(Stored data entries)
········

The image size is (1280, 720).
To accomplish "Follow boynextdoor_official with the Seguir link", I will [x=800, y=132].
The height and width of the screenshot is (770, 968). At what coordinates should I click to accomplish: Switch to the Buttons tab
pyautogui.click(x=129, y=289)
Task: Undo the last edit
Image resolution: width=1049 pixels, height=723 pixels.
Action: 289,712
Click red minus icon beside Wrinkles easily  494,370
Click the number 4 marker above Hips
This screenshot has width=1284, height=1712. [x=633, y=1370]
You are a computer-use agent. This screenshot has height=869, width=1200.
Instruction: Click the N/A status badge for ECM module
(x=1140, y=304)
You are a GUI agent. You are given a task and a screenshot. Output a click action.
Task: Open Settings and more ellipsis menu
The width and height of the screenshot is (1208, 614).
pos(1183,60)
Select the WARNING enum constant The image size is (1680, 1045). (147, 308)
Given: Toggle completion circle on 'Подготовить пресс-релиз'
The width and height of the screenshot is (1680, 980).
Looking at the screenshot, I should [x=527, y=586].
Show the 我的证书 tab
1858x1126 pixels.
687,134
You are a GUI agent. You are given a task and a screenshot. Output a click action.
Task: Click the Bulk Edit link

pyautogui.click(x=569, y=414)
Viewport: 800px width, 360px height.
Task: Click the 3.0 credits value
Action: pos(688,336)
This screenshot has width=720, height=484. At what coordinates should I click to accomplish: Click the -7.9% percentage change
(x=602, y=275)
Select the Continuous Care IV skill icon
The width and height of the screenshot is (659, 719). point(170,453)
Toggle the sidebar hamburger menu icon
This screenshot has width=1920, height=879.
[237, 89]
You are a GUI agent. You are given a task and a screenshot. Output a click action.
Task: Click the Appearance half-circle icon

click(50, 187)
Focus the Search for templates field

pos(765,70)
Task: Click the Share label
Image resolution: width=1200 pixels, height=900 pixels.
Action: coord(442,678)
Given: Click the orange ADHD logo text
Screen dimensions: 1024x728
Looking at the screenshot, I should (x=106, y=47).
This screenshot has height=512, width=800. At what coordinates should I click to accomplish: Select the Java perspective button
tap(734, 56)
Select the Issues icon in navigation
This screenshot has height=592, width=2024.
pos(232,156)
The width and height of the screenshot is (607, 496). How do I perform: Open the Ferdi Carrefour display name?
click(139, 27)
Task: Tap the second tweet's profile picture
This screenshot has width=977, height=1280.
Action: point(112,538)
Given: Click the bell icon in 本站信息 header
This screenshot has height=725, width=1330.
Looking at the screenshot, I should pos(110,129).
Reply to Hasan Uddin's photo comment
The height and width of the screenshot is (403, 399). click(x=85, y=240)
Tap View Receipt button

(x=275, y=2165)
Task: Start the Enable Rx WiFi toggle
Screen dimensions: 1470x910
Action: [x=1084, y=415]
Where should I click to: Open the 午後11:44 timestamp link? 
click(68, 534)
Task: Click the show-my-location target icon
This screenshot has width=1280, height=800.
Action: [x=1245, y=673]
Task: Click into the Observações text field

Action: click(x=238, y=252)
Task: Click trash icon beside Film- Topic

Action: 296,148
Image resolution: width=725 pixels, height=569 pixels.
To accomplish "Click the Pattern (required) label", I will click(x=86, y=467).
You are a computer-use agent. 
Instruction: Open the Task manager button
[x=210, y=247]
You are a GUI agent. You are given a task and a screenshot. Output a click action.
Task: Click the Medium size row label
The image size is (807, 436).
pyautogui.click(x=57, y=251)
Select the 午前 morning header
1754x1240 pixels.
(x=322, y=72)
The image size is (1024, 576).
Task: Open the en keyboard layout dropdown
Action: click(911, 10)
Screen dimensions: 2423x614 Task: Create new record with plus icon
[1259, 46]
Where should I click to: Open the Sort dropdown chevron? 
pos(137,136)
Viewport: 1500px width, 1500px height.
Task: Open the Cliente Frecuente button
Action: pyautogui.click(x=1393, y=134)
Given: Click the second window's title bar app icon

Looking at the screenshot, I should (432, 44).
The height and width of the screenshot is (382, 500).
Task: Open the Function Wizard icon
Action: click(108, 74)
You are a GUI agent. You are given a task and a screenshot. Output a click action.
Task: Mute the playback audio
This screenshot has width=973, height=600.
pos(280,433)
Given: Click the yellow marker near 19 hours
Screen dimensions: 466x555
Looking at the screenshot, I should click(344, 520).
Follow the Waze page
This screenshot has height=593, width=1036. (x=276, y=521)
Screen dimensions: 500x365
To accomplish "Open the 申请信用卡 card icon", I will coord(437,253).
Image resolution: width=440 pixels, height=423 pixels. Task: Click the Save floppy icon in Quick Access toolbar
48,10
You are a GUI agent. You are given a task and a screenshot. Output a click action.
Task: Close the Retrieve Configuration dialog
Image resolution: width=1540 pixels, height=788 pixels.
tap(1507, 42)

········

EXERCISE DESCRIPTION:
Every record must be written out again without any change.

RESPONSE BOX:
The image size is (1280, 720).
To accomplish "Follow boynextdoor_official with the Seguir link", I will [x=800, y=132].
The height and width of the screenshot is (770, 968). At what coordinates should I click to accomplish: Switch to the Buttons tab
pyautogui.click(x=129, y=289)
Task: Undo the last edit
Image resolution: width=1049 pixels, height=723 pixels.
Action: 289,712
Click red minus icon beside Wrinkles easily  494,370
Click the number 4 marker above Hips
This screenshot has width=1284, height=1712. [x=633, y=1370]
You are a computer-use agent. This screenshot has height=869, width=1200.
Instruction: Click the N/A status badge for ECM module
(x=1140, y=304)
You are a GUI agent. You are given a task and a screenshot. Output a click action.
Task: Open Settings and more ellipsis menu
The width and height of the screenshot is (1208, 614).
pos(1183,60)
Select the WARNING enum constant The image size is (1680, 1045). (147, 308)
Given: Toggle completion circle on 'Подготовить пресс-релиз'
The width and height of the screenshot is (1680, 980).
Looking at the screenshot, I should [x=527, y=586].
Show the 我的证书 tab
1858x1126 pixels.
687,134
You are a GUI agent. You are given a task and a screenshot. Output a click action.
Task: Click the Bulk Edit link

pyautogui.click(x=569, y=414)
Viewport: 800px width, 360px height.
Task: Click the 3.0 credits value
Action: pos(688,336)
This screenshot has width=720, height=484. At what coordinates should I click to accomplish: Click the -7.9% percentage change
(x=602, y=275)
Select the Continuous Care IV skill icon
The width and height of the screenshot is (659, 719). point(170,453)
Toggle the sidebar hamburger menu icon
This screenshot has width=1920, height=879.
[237, 89]
You are a GUI agent. You are given a task and a screenshot. Output a click action.
Task: Click the Appearance half-circle icon

click(50, 187)
Focus the Search for templates field

pos(765,70)
Task: Click the Share label
Image resolution: width=1200 pixels, height=900 pixels.
Action: coord(442,678)
Given: Click the orange ADHD logo text
Screen dimensions: 1024x728
Looking at the screenshot, I should (x=106, y=47).
This screenshot has height=512, width=800. At what coordinates should I click to accomplish: Select the Java perspective button
tap(734, 56)
Select the Issues icon in navigation
This screenshot has height=592, width=2024.
pos(232,156)
The width and height of the screenshot is (607, 496). How do I perform: Open the Ferdi Carrefour display name?
click(139, 27)
Task: Tap the second tweet's profile picture
This screenshot has width=977, height=1280.
Action: point(112,538)
Given: Click the bell icon in 本站信息 header
This screenshot has height=725, width=1330.
Looking at the screenshot, I should pos(110,129).
Reply to Hasan Uddin's photo comment
The height and width of the screenshot is (403, 399). click(x=85, y=240)
Tap View Receipt button

(x=275, y=2165)
Task: Start the Enable Rx WiFi toggle
Screen dimensions: 1470x910
Action: [x=1084, y=415]
Where should I click to: Open the 午後11:44 timestamp link? 
click(68, 534)
Task: Click the show-my-location target icon
This screenshot has width=1280, height=800.
Action: [x=1245, y=673]
Task: Click into the Observações text field

Action: click(x=238, y=252)
Task: Click trash icon beside Film- Topic

Action: 296,148
Image resolution: width=725 pixels, height=569 pixels.
To accomplish "Click the Pattern (required) label", I will click(x=86, y=467).
You are a computer-use agent. 
Instruction: Open the Task manager button
[x=210, y=247]
You are a GUI agent. You are given a task and a screenshot. Output a click action.
Task: Click the Medium size row label
The image size is (807, 436).
pyautogui.click(x=57, y=251)
Select the 午前 morning header
1754x1240 pixels.
(x=322, y=72)
The image size is (1024, 576).
Task: Open the en keyboard layout dropdown
Action: click(911, 10)
Screen dimensions: 2423x614 Task: Create new record with plus icon
[1259, 46]
Where should I click to: Open the Sort dropdown chevron? 
pos(137,136)
Viewport: 1500px width, 1500px height.
Task: Open the Cliente Frecuente button
Action: pyautogui.click(x=1393, y=134)
Given: Click the second window's title bar app icon

Looking at the screenshot, I should (432, 44).
The height and width of the screenshot is (382, 500).
Task: Open the Function Wizard icon
Action: click(108, 74)
You are a GUI agent. You are given a task and a screenshot. Output a click action.
Task: Mute the playback audio
This screenshot has width=973, height=600.
pos(280,433)
Given: Click the yellow marker near 19 hours
Screen dimensions: 466x555
Looking at the screenshot, I should click(344, 520).
Follow the Waze page
This screenshot has height=593, width=1036. (x=276, y=521)
Screen dimensions: 500x365
To accomplish "Open the 申请信用卡 card icon", I will coord(437,253).
Image resolution: width=440 pixels, height=423 pixels. Task: Click the Save floppy icon in Quick Access toolbar
48,10
You are a GUI agent. You are given a task and a screenshot. Output a click action.
Task: Close the Retrieve Configuration dialog
Image resolution: width=1540 pixels, height=788 pixels.
tap(1507, 42)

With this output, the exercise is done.